• _Description of the task_: Each line below should be written out again exactly.

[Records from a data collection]

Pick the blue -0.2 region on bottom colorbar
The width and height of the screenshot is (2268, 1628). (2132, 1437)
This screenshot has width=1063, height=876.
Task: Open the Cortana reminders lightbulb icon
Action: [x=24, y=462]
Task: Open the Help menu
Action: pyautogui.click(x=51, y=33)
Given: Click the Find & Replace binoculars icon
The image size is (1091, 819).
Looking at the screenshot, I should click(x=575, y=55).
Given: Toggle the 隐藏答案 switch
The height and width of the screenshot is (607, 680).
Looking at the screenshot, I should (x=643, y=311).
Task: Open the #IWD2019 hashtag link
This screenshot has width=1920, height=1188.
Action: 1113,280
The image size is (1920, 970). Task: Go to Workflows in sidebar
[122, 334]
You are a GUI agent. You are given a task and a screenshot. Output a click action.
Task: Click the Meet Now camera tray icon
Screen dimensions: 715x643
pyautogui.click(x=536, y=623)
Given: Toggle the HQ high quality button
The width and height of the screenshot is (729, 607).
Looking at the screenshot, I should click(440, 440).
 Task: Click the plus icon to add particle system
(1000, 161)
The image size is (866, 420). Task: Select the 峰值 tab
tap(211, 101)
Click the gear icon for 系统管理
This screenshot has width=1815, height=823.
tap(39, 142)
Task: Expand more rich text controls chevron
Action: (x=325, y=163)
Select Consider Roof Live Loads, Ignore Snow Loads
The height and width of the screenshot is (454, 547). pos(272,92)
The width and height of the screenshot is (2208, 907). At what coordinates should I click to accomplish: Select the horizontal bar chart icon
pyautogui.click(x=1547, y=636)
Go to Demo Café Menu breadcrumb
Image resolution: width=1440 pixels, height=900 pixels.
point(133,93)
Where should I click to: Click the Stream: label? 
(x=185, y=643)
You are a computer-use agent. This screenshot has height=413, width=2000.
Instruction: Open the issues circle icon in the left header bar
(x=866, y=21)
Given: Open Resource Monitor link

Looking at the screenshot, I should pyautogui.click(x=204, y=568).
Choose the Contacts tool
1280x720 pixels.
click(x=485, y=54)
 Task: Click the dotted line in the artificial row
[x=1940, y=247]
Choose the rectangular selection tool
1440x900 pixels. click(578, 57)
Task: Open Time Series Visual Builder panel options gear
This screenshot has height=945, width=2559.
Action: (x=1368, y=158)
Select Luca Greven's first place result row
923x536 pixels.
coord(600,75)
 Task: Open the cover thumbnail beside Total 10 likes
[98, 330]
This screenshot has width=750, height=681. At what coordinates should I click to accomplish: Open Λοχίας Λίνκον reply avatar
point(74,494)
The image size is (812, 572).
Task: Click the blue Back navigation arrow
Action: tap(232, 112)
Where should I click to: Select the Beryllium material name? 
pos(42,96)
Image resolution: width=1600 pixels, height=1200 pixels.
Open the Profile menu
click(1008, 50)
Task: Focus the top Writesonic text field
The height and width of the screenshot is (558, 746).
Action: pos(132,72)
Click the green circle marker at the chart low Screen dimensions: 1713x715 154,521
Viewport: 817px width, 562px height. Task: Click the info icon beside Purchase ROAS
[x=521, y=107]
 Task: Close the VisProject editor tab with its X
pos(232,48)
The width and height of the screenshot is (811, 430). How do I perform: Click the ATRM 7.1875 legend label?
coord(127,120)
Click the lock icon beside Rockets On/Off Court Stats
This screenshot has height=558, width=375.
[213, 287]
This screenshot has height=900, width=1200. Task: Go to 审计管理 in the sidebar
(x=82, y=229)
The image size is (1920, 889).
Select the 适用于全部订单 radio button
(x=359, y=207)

• _Output_:
Pick the blue -0.2 region on bottom colorbar
The width and height of the screenshot is (2268, 1628). (2132, 1437)
This screenshot has width=1063, height=876.
Task: Open the Cortana reminders lightbulb icon
Action: [x=24, y=462]
Task: Open the Help menu
Action: pyautogui.click(x=51, y=33)
Given: Click the Find & Replace binoculars icon
The image size is (1091, 819).
Looking at the screenshot, I should click(x=575, y=55).
Given: Toggle the 隐藏答案 switch
The height and width of the screenshot is (607, 680).
Looking at the screenshot, I should (x=643, y=311).
Task: Open the #IWD2019 hashtag link
This screenshot has width=1920, height=1188.
Action: 1113,280
The image size is (1920, 970). Task: Go to Workflows in sidebar
[122, 334]
You are a GUI agent. You are given a task and a screenshot. Output a click action.
Task: Click the Meet Now camera tray icon
Screen dimensions: 715x643
pyautogui.click(x=536, y=623)
Given: Toggle the HQ high quality button
The width and height of the screenshot is (729, 607).
Looking at the screenshot, I should click(440, 440).
 Task: Click the plus icon to add particle system
(1000, 161)
The image size is (866, 420). Task: Select the 峰值 tab
tap(211, 101)
Click the gear icon for 系统管理
This screenshot has width=1815, height=823.
tap(39, 142)
Task: Expand more rich text controls chevron
Action: (x=325, y=163)
Select Consider Roof Live Loads, Ignore Snow Loads
The height and width of the screenshot is (454, 547). pos(272,92)
The width and height of the screenshot is (2208, 907). At what coordinates should I click to accomplish: Select the horizontal bar chart icon
pyautogui.click(x=1547, y=636)
Go to Demo Café Menu breadcrumb
Image resolution: width=1440 pixels, height=900 pixels.
point(133,93)
Where should I click to: Click the Stream: label? 
(x=185, y=643)
You are a computer-use agent. This screenshot has height=413, width=2000.
Instruction: Open the issues circle icon in the left header bar
(x=866, y=21)
Given: Open Resource Monitor link

Looking at the screenshot, I should pyautogui.click(x=204, y=568).
Choose the Contacts tool
1280x720 pixels.
click(x=485, y=54)
 Task: Click the dotted line in the artificial row
[x=1940, y=247]
Choose the rectangular selection tool
1440x900 pixels. click(578, 57)
Task: Open Time Series Visual Builder panel options gear
This screenshot has height=945, width=2559.
Action: (x=1368, y=158)
Select Luca Greven's first place result row
923x536 pixels.
coord(600,75)
 Task: Open the cover thumbnail beside Total 10 likes
[98, 330]
This screenshot has width=750, height=681. At what coordinates should I click to accomplish: Open Λοχίας Λίνκον reply avatar
point(74,494)
The image size is (812, 572).
Task: Click the blue Back navigation arrow
Action: tap(232, 112)
Where should I click to: Select the Beryllium material name? 
pos(42,96)
Image resolution: width=1600 pixels, height=1200 pixels.
Open the Profile menu
click(1008, 50)
Task: Focus the top Writesonic text field
The height and width of the screenshot is (558, 746).
Action: pos(132,72)
Click the green circle marker at the chart low Screen dimensions: 1713x715 154,521
Viewport: 817px width, 562px height. Task: Click the info icon beside Purchase ROAS
[x=521, y=107]
 Task: Close the VisProject editor tab with its X
pos(232,48)
The width and height of the screenshot is (811, 430). How do I perform: Click the ATRM 7.1875 legend label?
coord(127,120)
Click the lock icon beside Rockets On/Off Court Stats
This screenshot has height=558, width=375.
[213, 287]
This screenshot has height=900, width=1200. Task: Go to 审计管理 in the sidebar
(x=82, y=229)
The image size is (1920, 889).
Select the 适用于全部订单 radio button
(x=359, y=207)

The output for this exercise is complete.